Umberto Eco: E se Cristo fosse solo il soggetto di un grande racconto? Lettera al cardinale Martini (1997)
Enrico Peyretti ci ha segnalato queste pagine della “Lettera al cardinale Martini” di Umberto Eco prese dal libro di Umberto Eco, Cinque scritti morali, Bompiani 1997
Ma Lei dice che, senza l’esempio e la parola di Cristo ogni etica laica mancherebbe di una giustificazione di fondo che abbia una forza di convinzione ineludibile. Perché sottrarre al laico il diritto di avvalersi dell’esempio di Cristo che perdona? Cerchi, Carlo Maria Martini, per il bene della discussione e del confronto in cui crede, di accettare anche per un solo istantel’ipotesi che Dio non sia: che l’uomo appaia sulla terra per un errore del caso maldestro, consegnato alla sua condizione di mortale non solo ma condannato ad averne coscienza, e sia perciò imperfettissimo tra tutti gli animali (e mi consenta il tono leopardiano di questa ipotesi).
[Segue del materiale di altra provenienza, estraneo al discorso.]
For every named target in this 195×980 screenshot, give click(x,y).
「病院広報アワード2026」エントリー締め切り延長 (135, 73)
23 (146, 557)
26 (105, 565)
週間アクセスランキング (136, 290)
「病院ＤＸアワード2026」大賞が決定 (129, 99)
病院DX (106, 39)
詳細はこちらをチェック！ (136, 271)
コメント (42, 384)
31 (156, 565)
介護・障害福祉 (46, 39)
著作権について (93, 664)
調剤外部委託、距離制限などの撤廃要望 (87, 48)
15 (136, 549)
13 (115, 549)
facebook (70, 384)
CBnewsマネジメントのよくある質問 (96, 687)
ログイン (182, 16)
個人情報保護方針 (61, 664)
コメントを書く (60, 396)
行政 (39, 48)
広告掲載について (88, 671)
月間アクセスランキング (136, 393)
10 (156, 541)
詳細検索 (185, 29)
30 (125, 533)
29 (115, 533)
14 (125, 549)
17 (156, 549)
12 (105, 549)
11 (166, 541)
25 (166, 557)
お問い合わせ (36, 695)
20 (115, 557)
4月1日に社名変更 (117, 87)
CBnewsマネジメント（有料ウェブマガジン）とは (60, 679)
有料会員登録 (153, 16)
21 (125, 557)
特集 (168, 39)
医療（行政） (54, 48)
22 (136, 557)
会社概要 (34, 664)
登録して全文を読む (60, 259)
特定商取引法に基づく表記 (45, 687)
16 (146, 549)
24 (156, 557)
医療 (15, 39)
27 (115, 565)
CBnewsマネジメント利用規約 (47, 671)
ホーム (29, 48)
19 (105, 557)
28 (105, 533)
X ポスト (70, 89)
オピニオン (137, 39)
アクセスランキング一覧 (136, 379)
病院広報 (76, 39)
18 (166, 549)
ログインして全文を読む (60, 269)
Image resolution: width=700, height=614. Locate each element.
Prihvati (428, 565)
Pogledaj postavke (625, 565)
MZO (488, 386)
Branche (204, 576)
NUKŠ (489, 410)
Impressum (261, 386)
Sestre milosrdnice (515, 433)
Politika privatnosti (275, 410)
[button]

Quest’uomo, per trovare il coraggio di attendere la morte, diverrebbe necessariamente animale religioso, e aspirerebbe a costruire narrazioni capaci di fornirgli una spiegazione e un modello, una immagine esemplare. E tra le tante che riesce a immaginare – talune sfolgoranti, talune terribili, talune pateticamente consolatorie- pervenendo alla pienezza dei tempo ha un certo momento la forza, religiosa, morale e poetica, di concepire il modello del Cristo, dell’amore universale, del perdono ai nemici, della vita offerta in olocausto per la salvezza altrui. Se fossi un viaggiatore che proviene da lontane galassie e mi trovassi di fronte a una specie che ha saputo proporsi questo modello, ammirerei soggiogato tanta energia teogonia, e giudicherei questa specie miserabile e infame, che ha commesso tanti orrori, redenta per il solo fatto che è riuscita a desiderare e a credere che tutto ciò sia la verità.
Abbandoni ora pure l’ipotesi e la lasci ad altri. ma ammetta che se Cristo fosse pur solo il soggetto di un grande racconto, il fatto che questo racconto abbia potuto essere immaginato e voluto da bipedi implumi che sanno solo di non sapere, sarebbe altrettanto miracoloso (miracolosamente misterioso) del fatto che il figlio di un Dio reale si sia veramente incarnato. Questo mistero naturale e terreno non cesserebbe di turbare e ingentilire il cuore di chi non crede.
Per questo ritengo che sui punti fondamentali, un’etica naturale – rispettata nella profonda religiosità che la anima – possa incontrassi coi principi di un’etica fondata sulla fede nella trascendenza, la quale non può non riconoscere che i principi naturali sono stati scolpiti nel nostro cuore in base a un programma di salvezza. Se rimangono, come certo rimarranno, dei margini non sovrapponibili, non diversamente accade nell’incontro tra religioni diverse. E nei conflitti di fede dovranno prevalere la carità e la prudenza.